Cabe pois referir, neste caso particular, os propósitos do II Seminário de Saúde e Desenvolvimento que decorreu em Maio passado neste Instituto, e que procurou já apontar algumas linhas de desenvolvimento dirigidas para a cooperação com os PALOP em matéria de SIDA.

Todos sabemos que a complexidade do tempo que vivemos, bem como as incertezas que continuamente nos apresenta, exigem mais informação e maior esclarecimento, mais comunicação e maior participação, mais consciência e maior compreensão.

O destino das nossas democracias depende, em larga medida, da capacidade de saberem e poderem articular tendências diversas e conflituais. Por este motivo, o que os países têm de mais precioso reside na sua vontade de inventar, de descobrir, de realizar, de transformar.

Se a ciência está indissoluvelmente ligada à ideia que fazemos do futuro, a inovação corresponde o caminho que conseguimos construir para o atingir, todos os dias.

Sem ciência não há inovação, sem inovação não há mudança. A ciência e a inovação são as chaves do futuro e da liberdade.

Por este motivo, na semana em que justamente comemoramos o 25 de Abril, decidi empreender umas Jornadas dedicadas à Inovação, em todas as suas componentes, da investigação à competitividade, da formação à cooperação institucional. Quero que não nos esqueçamos, nestes tempos especialmente conturbados, que a ideia de modernidade tem que conquistar todos os cidadãos, tem que permear todos os sectores da sociedade.

O desenvolvimento e a sustentabilidade só resultam no contexto de processos de decisão competentes e participados. Que tirem partido do potencial de conhecimentos existente e da dignidade de todos os intervenientes, na expressão do livre exercício da cidadania.

Deste modo, criar memória é simultaneamente, um dever e uma responsabilidade. Porque uma nação sem memória é como uma grande nau à deriva, empurrada pelas ondas, vulnerável às tempestades. Que não consegue vislumbrar nenhum rumo por entre a névoa trazida pelo temporal. Que não percebe que a bonança só se entrevê quando se começa a navegar.

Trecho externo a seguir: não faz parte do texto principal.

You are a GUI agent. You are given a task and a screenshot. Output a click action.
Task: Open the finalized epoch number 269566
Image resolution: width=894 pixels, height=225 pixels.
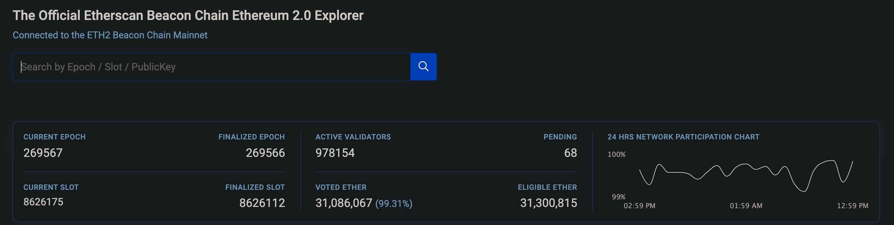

O centenário do IHMT que hoje comemoramos é, também, uma promessa. Mas muito haverá certamente a fazer nos cem anos que se avizinham. Daí os votos de maiores felicidades para todos aqueles que fazem deste Instituto um corpo vivo, um corpo activo e consciente das suas responsabilidades e do seu contributo para o futuro de Portugal e da Europa no mundo.